*Task statement*.
Quote the listing from the line containing "Select the File Suit action row" through the end of the listing, both ends included, and leave out the pictures.

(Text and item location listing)
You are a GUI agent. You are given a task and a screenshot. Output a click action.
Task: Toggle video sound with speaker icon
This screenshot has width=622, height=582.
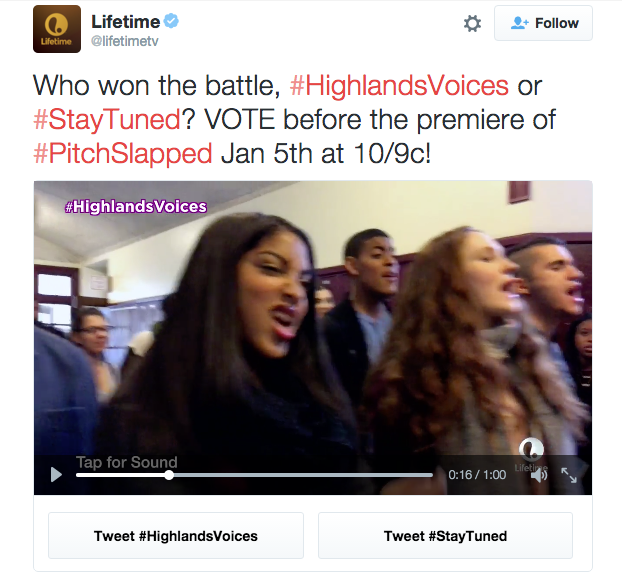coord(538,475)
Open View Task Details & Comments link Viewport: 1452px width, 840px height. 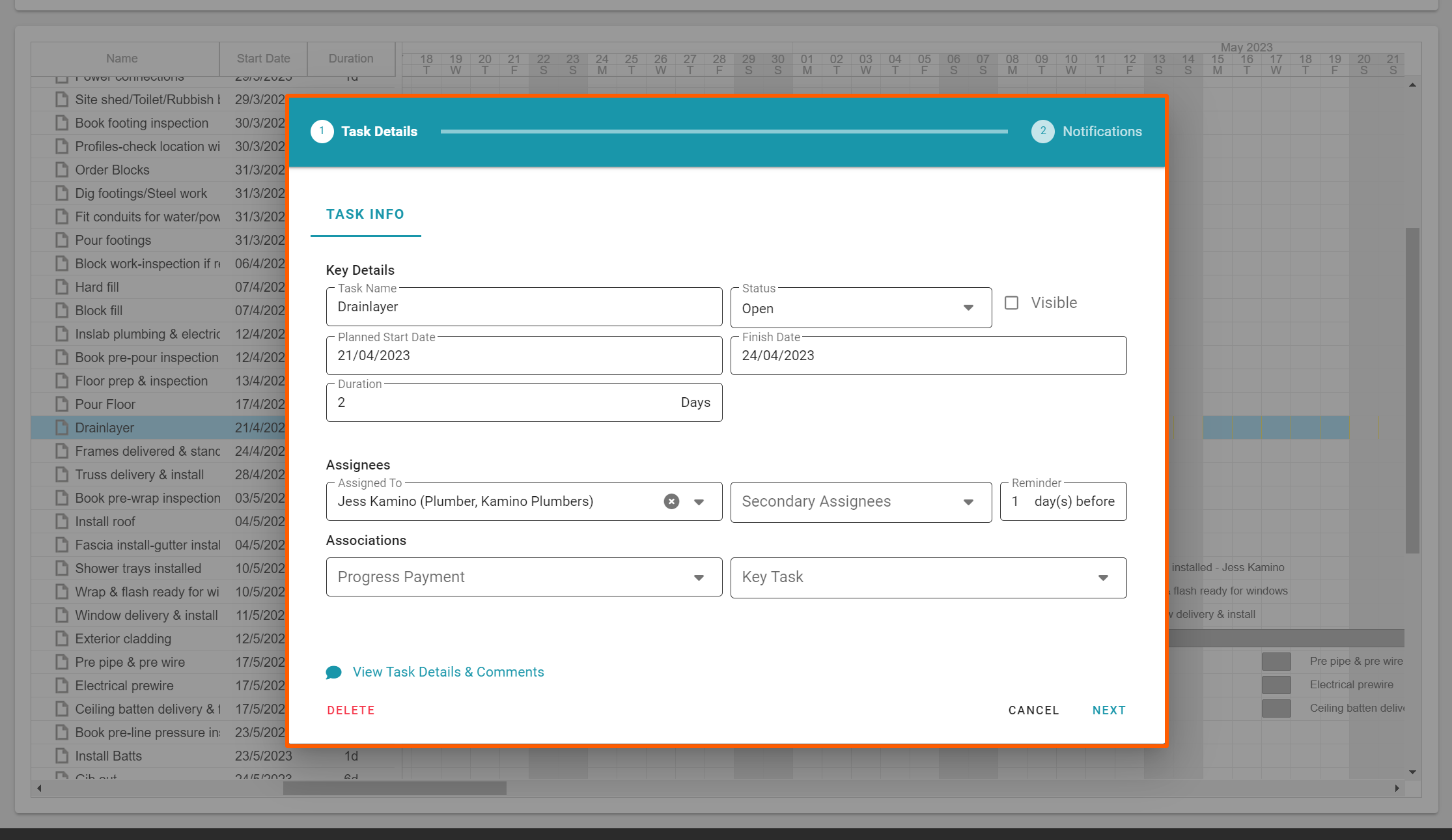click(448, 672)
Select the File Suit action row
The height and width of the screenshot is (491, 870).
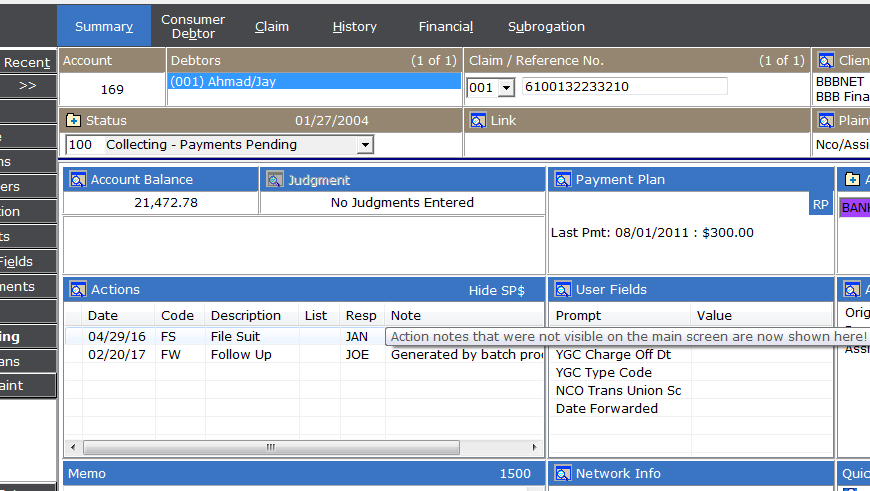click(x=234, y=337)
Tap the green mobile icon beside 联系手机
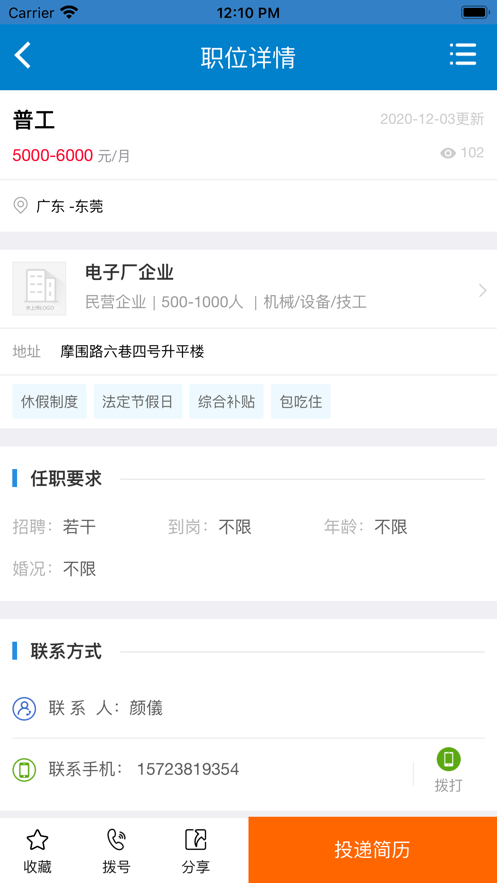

*Exercise answer*.
Select the File Suit action row
The height and width of the screenshot is (491, 870).
click(x=234, y=337)
Tap the green mobile icon beside 联系手机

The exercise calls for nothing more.